* **The task**:
Retype, word for word, every line from the one holding "Penar telescopic SmartPen Albastru Navy (96, 1551)" through the one holding "[Pix SafePen tip" in the entries below, both included, and only those lines.

--------

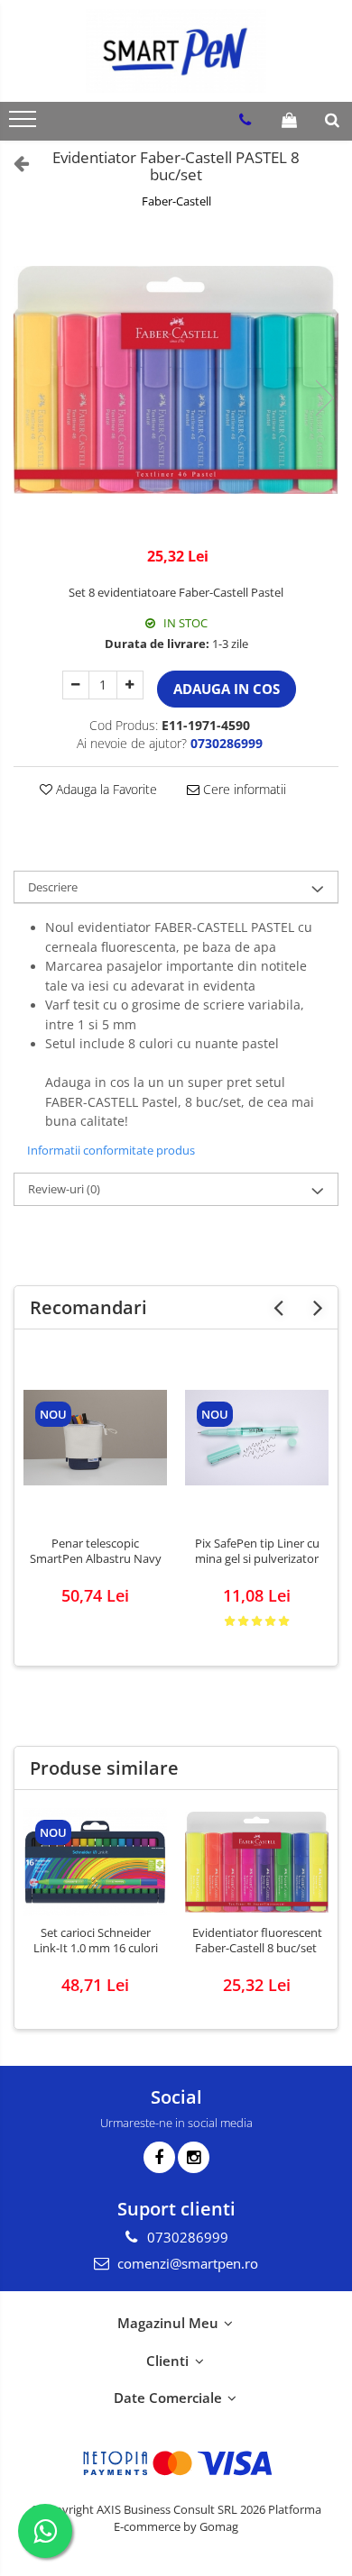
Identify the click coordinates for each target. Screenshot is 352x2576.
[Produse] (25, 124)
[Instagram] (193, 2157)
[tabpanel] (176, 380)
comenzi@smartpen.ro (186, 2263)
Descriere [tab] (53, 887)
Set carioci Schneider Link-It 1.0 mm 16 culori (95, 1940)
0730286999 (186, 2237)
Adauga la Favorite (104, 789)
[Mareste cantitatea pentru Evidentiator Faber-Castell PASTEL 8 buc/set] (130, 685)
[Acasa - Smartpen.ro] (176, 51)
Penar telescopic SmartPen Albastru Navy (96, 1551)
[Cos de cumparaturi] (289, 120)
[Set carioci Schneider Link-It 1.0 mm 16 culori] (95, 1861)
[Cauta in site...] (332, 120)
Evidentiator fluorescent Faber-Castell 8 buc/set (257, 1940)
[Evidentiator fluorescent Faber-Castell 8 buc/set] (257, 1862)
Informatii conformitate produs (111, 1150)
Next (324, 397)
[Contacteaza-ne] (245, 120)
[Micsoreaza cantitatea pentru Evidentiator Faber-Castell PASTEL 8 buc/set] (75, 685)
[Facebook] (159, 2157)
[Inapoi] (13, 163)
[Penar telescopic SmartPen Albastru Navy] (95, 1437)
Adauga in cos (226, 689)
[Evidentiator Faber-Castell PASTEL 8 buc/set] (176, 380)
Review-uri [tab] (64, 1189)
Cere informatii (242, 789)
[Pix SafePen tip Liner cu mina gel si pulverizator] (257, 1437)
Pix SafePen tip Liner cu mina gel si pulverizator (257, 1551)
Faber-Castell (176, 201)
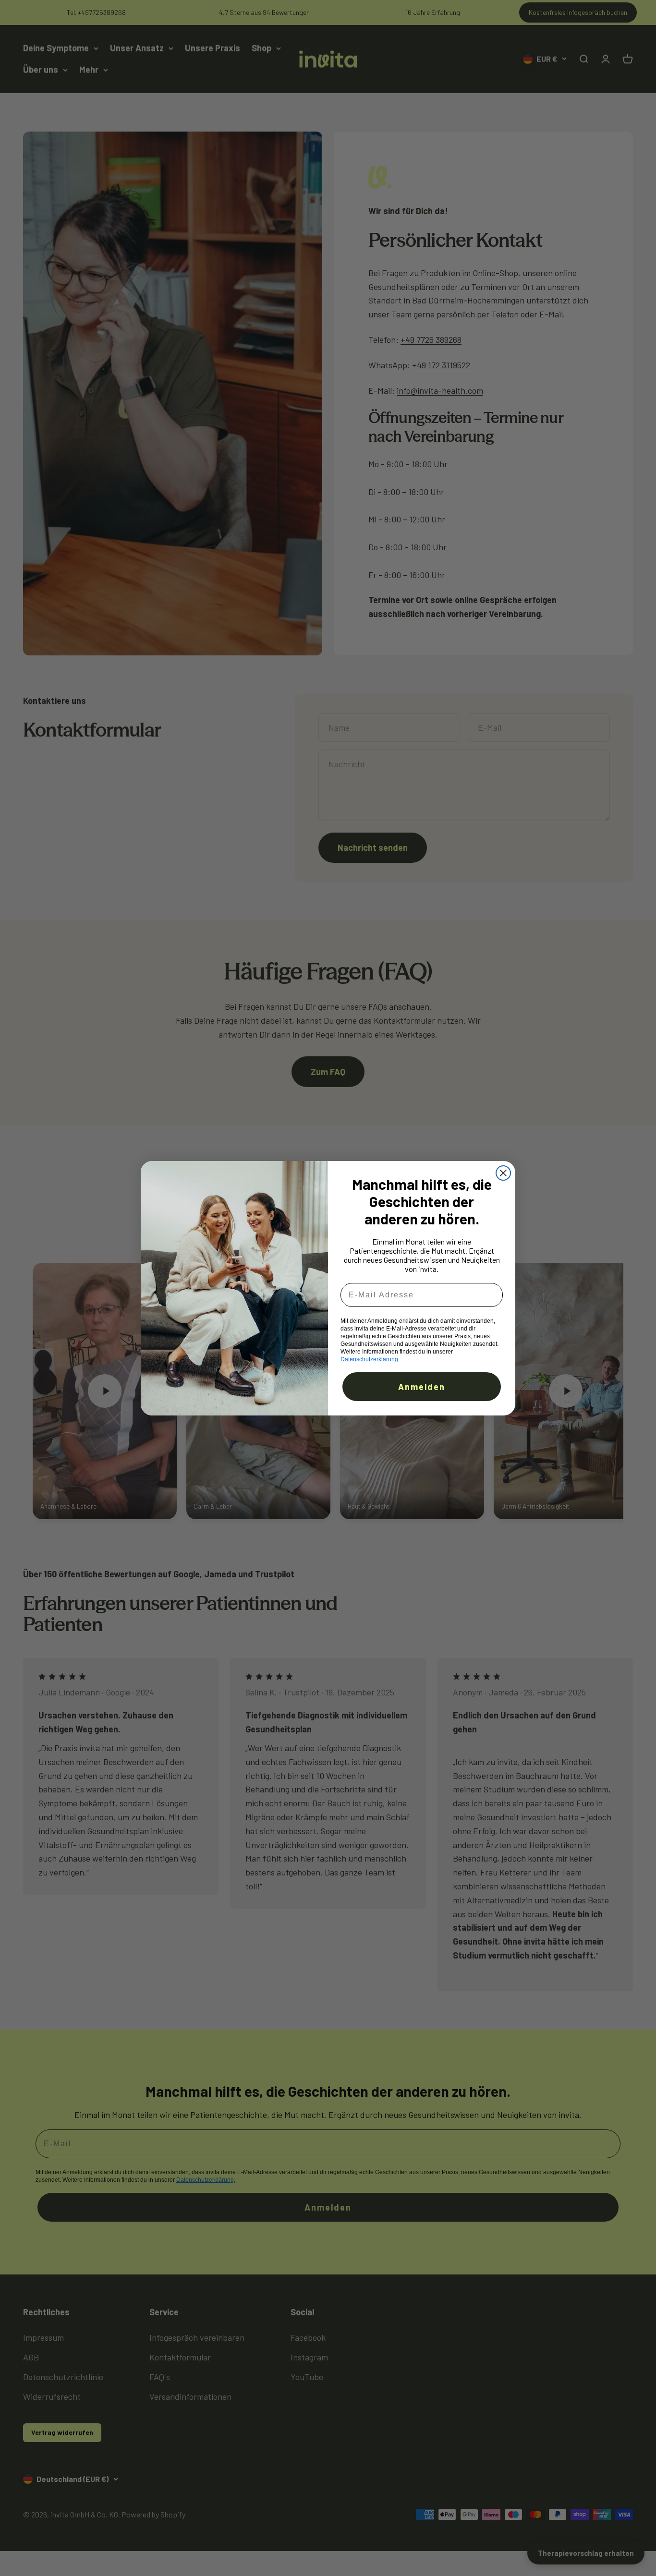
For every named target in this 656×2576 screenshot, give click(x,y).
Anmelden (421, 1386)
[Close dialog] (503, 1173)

--------

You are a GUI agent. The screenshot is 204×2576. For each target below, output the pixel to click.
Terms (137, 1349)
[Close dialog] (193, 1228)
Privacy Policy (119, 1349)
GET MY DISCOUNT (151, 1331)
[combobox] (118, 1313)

--------

* **Written answer**:
Penar telescopic SmartPen Albastru Navy (96, 1551)
[Cos de cumparaturi] (289, 120)
[Set carioci Schneider Link-It 1.0 mm 16 culori] (95, 1861)
[Cauta in site...] (332, 120)
Evidentiator fluorescent Faber-Castell 8 buc/set (257, 1940)
[Evidentiator fluorescent Faber-Castell 8 buc/set] (257, 1862)
Informatii conformitate produs (111, 1150)
Next (324, 397)
[Contacteaza-ne] (245, 120)
[Micsoreaza cantitatea pentru Evidentiator Faber-Castell PASTEL 8 buc/set] (75, 685)
[Facebook] (159, 2157)
[Inapoi] (13, 163)
[Penar telescopic SmartPen Albastru Navy] (95, 1437)
Adauga in cos (226, 689)
[Evidentiator Faber-Castell PASTEL 8 buc/set] (176, 380)
Review-uri [tab] (64, 1189)
Cere informatii (242, 789)
[Pix SafePen tip Liner cu mina gel si pulverizator] (257, 1437)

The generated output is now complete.